We believe that the WP presumes more robust evidence on this issue than actually exists. It is hard to legislate on the best way to train teachers when we are not really sure what makes a good teacher, or what effective teachers do. We need to be realistic in terms of what we know, and also in terms of the wider context around teacher development.

There are a number of prior questions that need more robust answers than they currently have to properly address this policy issue. For example: To what extent are good teachers born or made? What do effective teachers do? What motivates teachers? We discuss new teachers first and then existing teachers.

The two key issues around new teachers are recruitment and training. The research evidence suggests that the recruitment of teachers matters a great deal. This evidence can be used to design the ideal personnel policy, the ideal contract for teachers. The facts are that teachers are very different in effectiveness but that this is hard to spot pre-hire as it does not appear to be well correlated with characteristics such as degree class or subject; and that this level of effectiveness tends not to increase with experience after the first two or three years. The current teacher entry system involves making the sharpest selection before training (to be raised to a good university degree), giving training, but thereafter only mild selection: that is, most people pass their training, and then passing probation (achieving QTS) is relatively straightforward in most schools. The evidence suggests a better policy would be exactly the reverse: a much more open and inclusive approach to who can begin teacher training, coupled with a much tougher probationary policy.

It is hard to give strong advice about a model for teacher training, given only a sketchy idea of how effective teachers operate. But in practical terms, students on teacher training courses already spend about two thirds of their time in school rather than in the university lecture hall; the scope for major gains from further time in school does not seem large. Furthermore, a timely OFSTED report on initial teacher training found more outstanding university-based teacher training courses than outstanding school-based ones.
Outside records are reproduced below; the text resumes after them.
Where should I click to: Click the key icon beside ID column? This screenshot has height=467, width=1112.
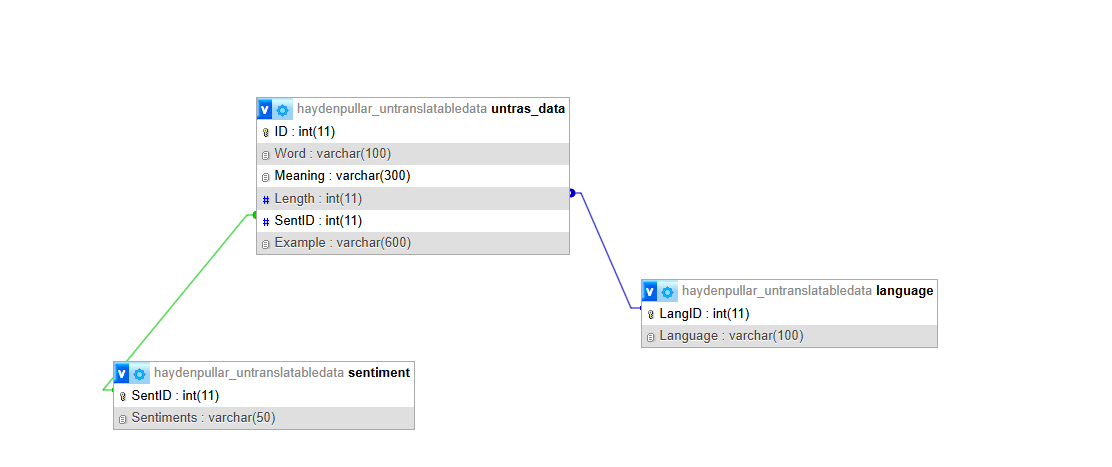[x=266, y=132]
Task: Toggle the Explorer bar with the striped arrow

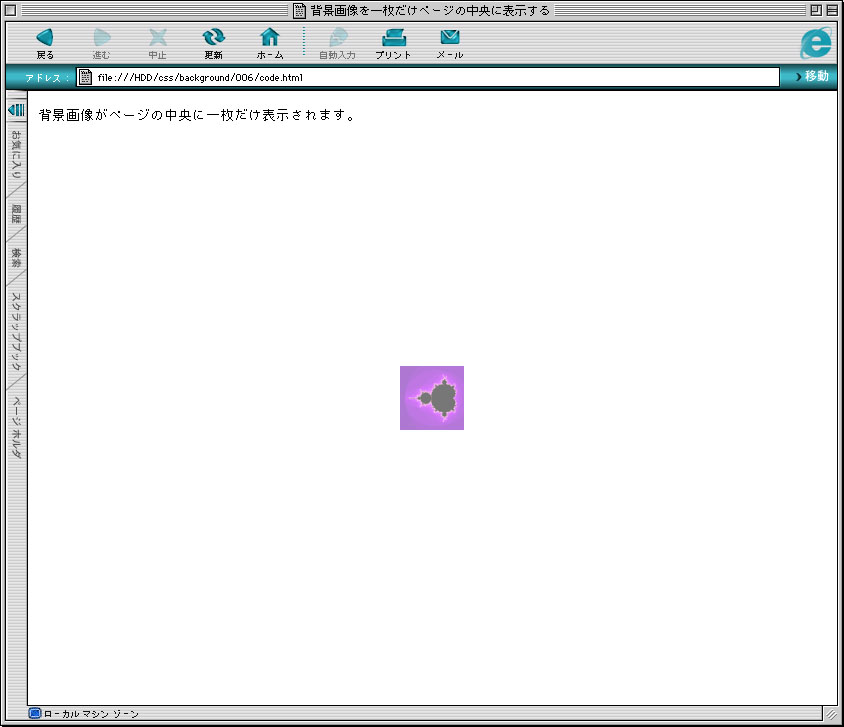Action: click(16, 109)
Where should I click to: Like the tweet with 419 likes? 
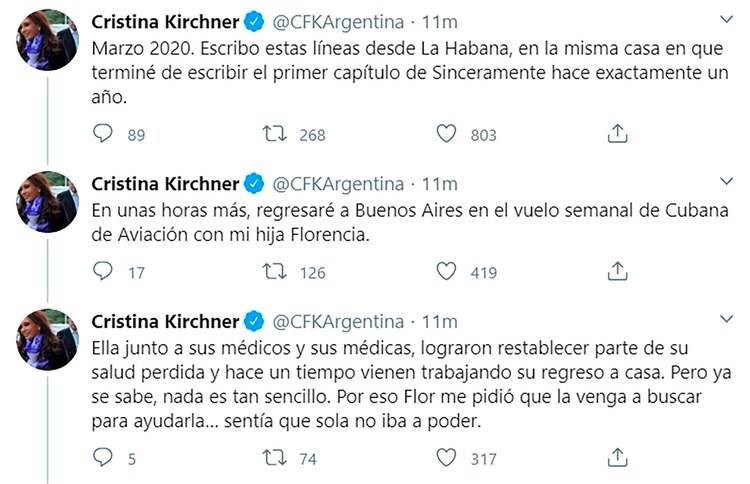click(x=447, y=270)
The implications for schools of taking a larger role in teacher training also need some consideration, particularly given the squeeze in resources that is coming.
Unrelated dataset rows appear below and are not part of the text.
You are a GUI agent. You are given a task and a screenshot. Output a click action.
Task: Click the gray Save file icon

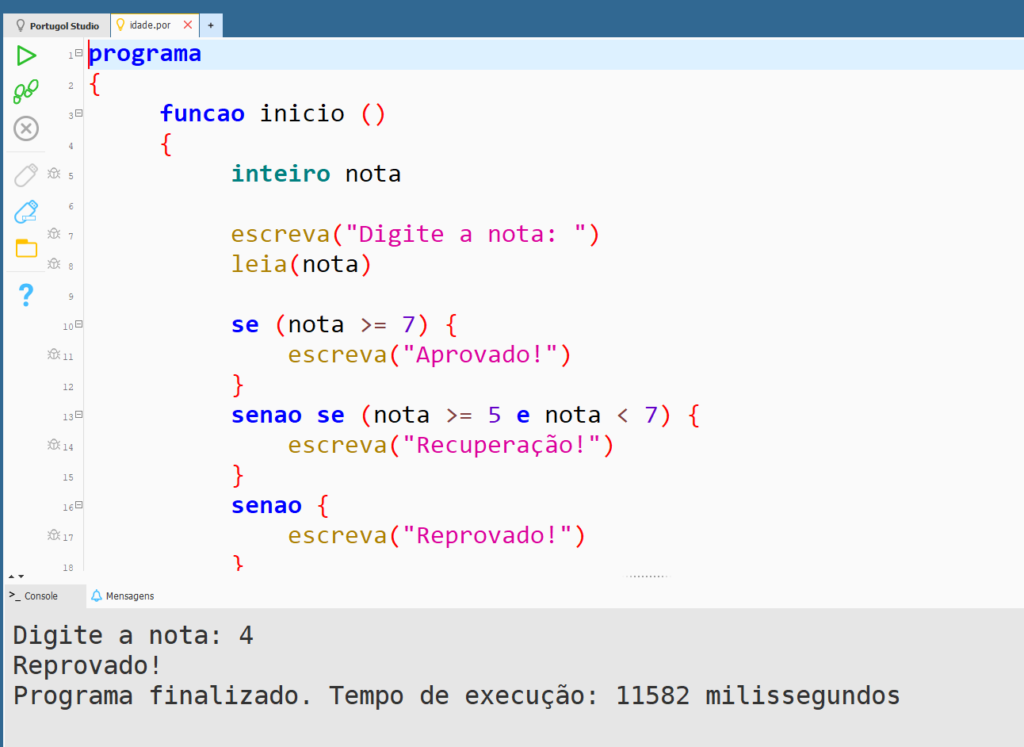26,175
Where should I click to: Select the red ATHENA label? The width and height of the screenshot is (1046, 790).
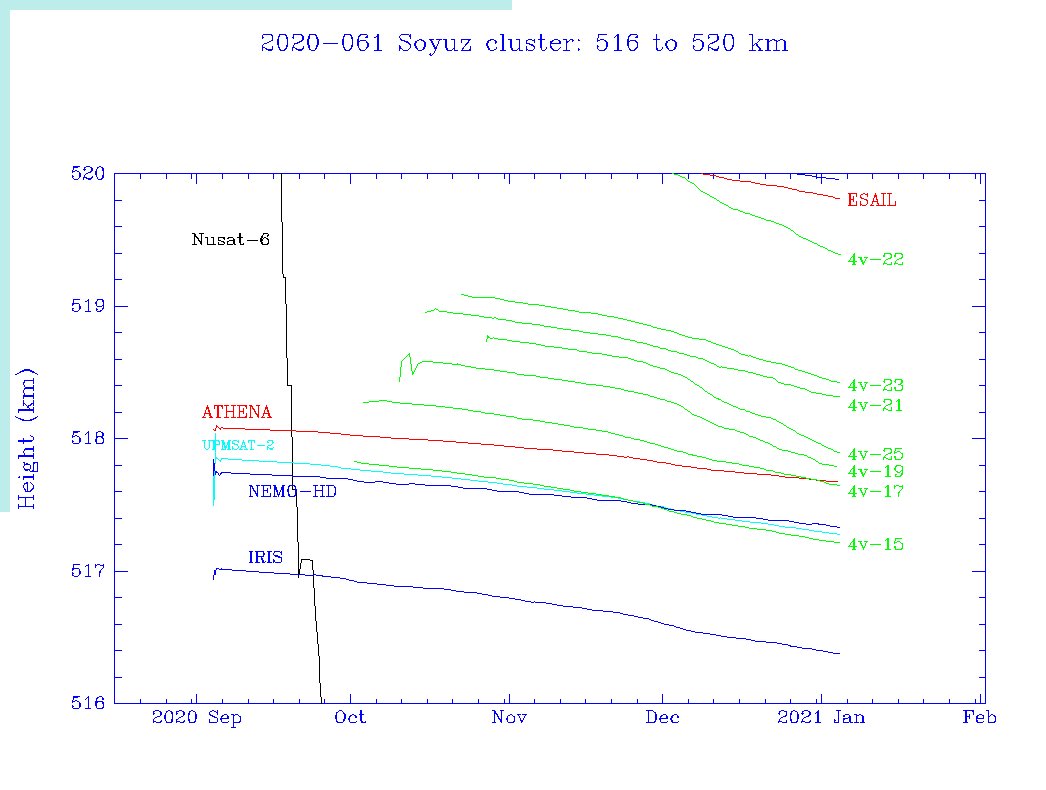pos(236,412)
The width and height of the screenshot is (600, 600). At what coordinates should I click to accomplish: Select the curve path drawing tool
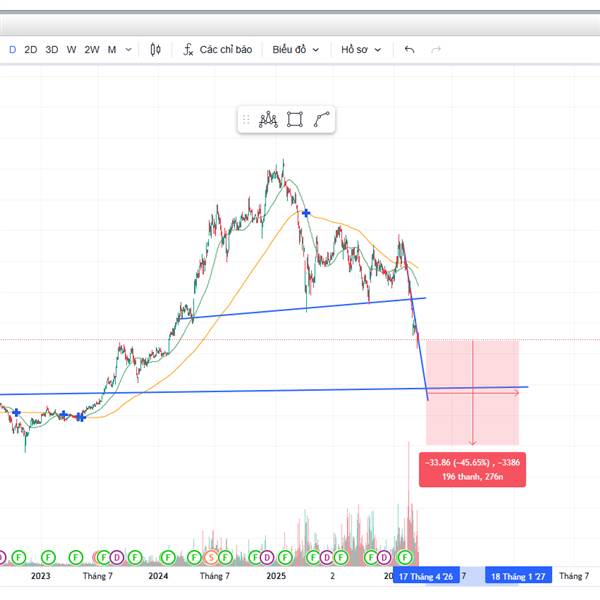point(321,120)
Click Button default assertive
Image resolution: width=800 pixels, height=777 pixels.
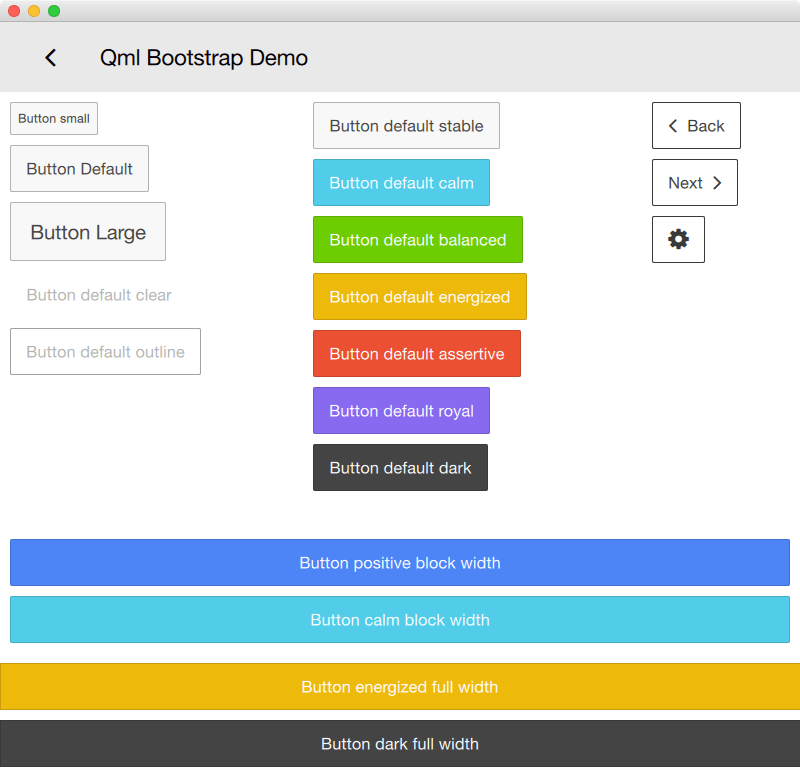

There are about 400,000 teachers in England, and the turnover is about 20,000 per year. So even if the average effectiveness of new teachers can be significantly improved, this will only have a marginal impact on overall effectiveness for at least a decade. Increasing the effectiveness of existing teachers offers much greater scope for rapid improvements in standards.

The counter-part to focussing initial training on schools is to emphasise and enhance training on the job, continuing professional development (CPD). The picture painted by the economics evidence suggests a model of informal, small-scale, within-school or even within-department groups would work well, with colleagues learning from the most effective teachers.   Whilst CPD is discussed at some length in the WP, it has not been the focus of interest and discussion that it should be.
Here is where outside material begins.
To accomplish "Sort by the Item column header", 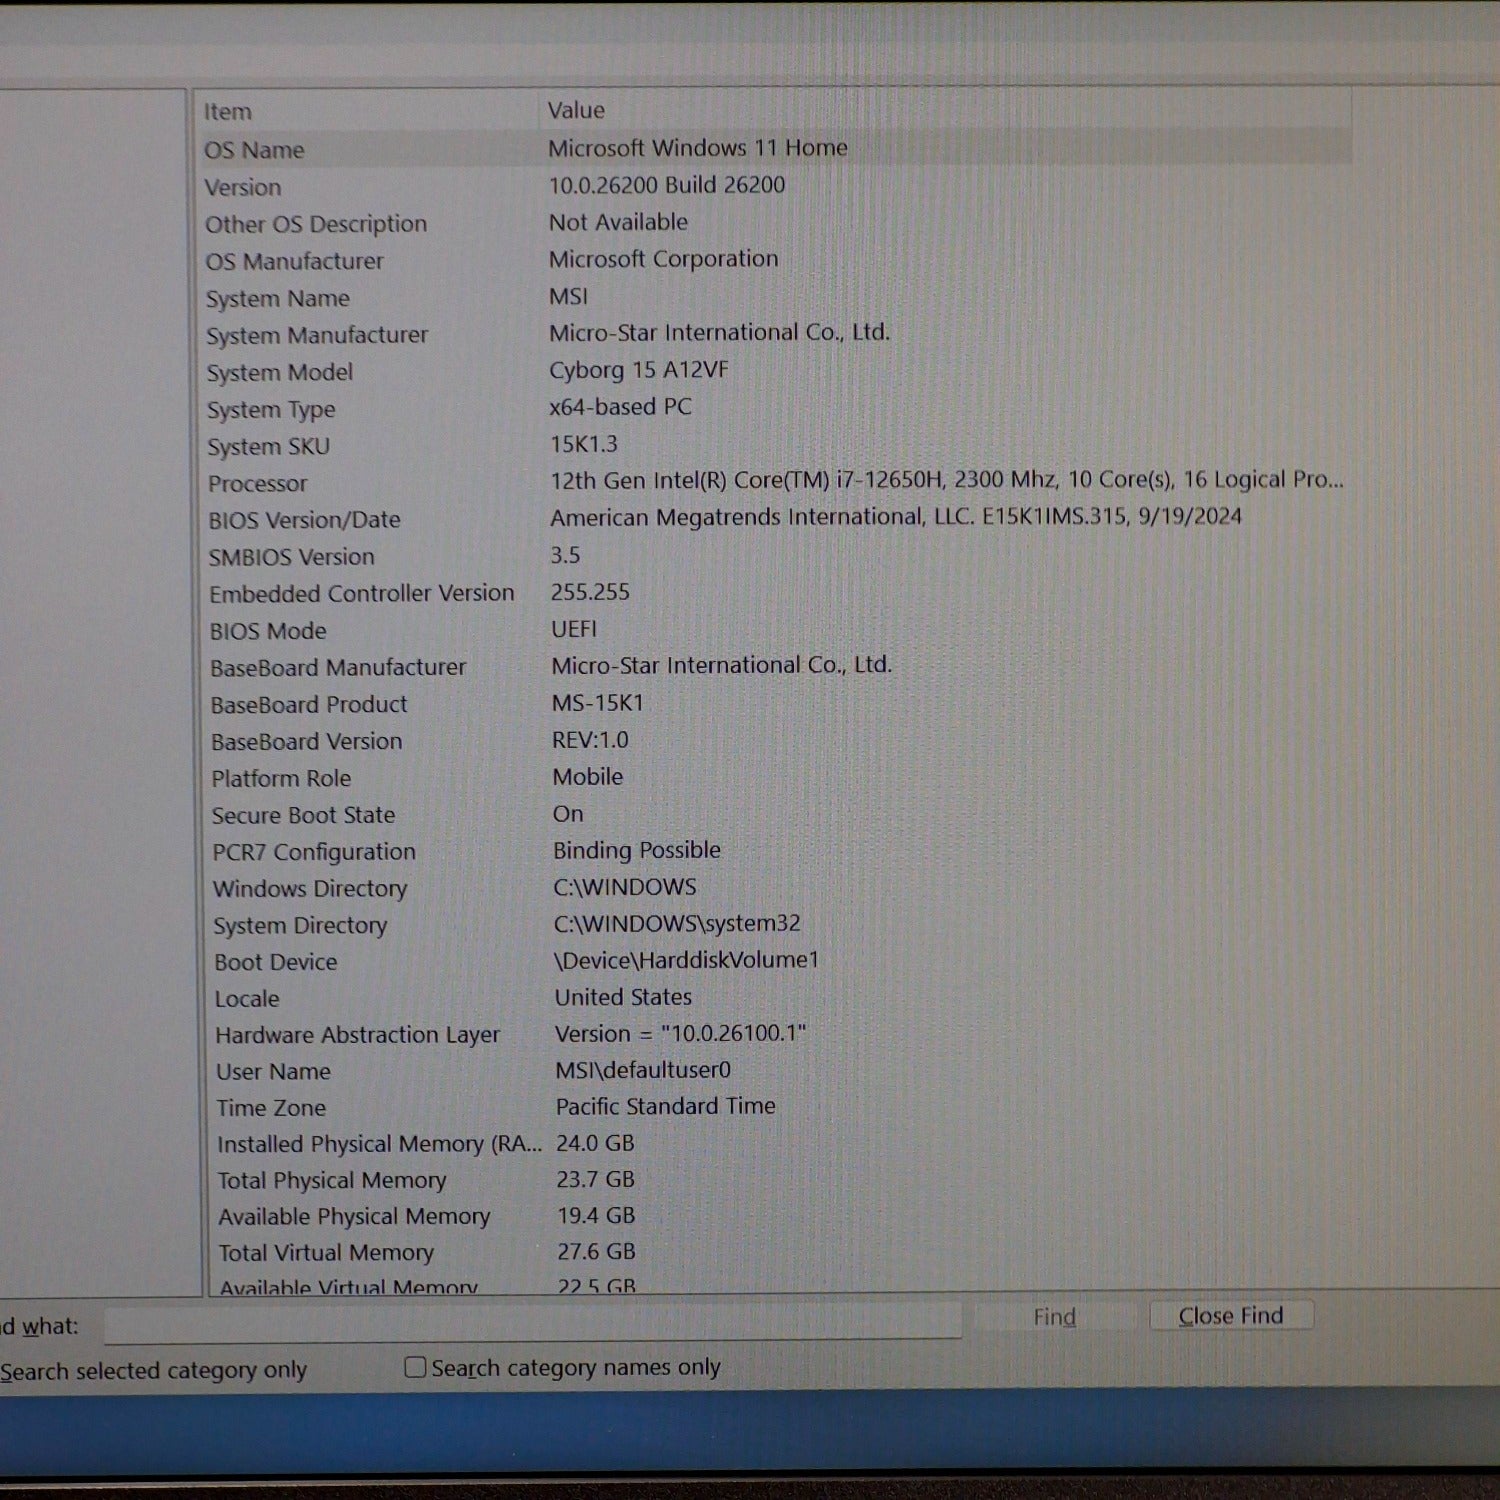I will (x=228, y=112).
The broader question is why this has to be pushed towards teachers, why there isn’t much of a demand for it from most teachers. Raising the value of being an effective teacher might help fuel this demand. We know that teachers do raise their teaching effort given incentives, and it seems likely that they would also be keener to invest in their own capability to be effective. This incentivisation could be very simple and need not be personal financial gain. It could be simple pride and satisfaction from being top of a list of teachers in the staff room, or additional resources for a project chosen by the teacher, or it could be a pay bonus for the teacher.

The focus on teachers and teacher effectiveness is to be applauded. It is less clear that the right policies have been selected to enhance this.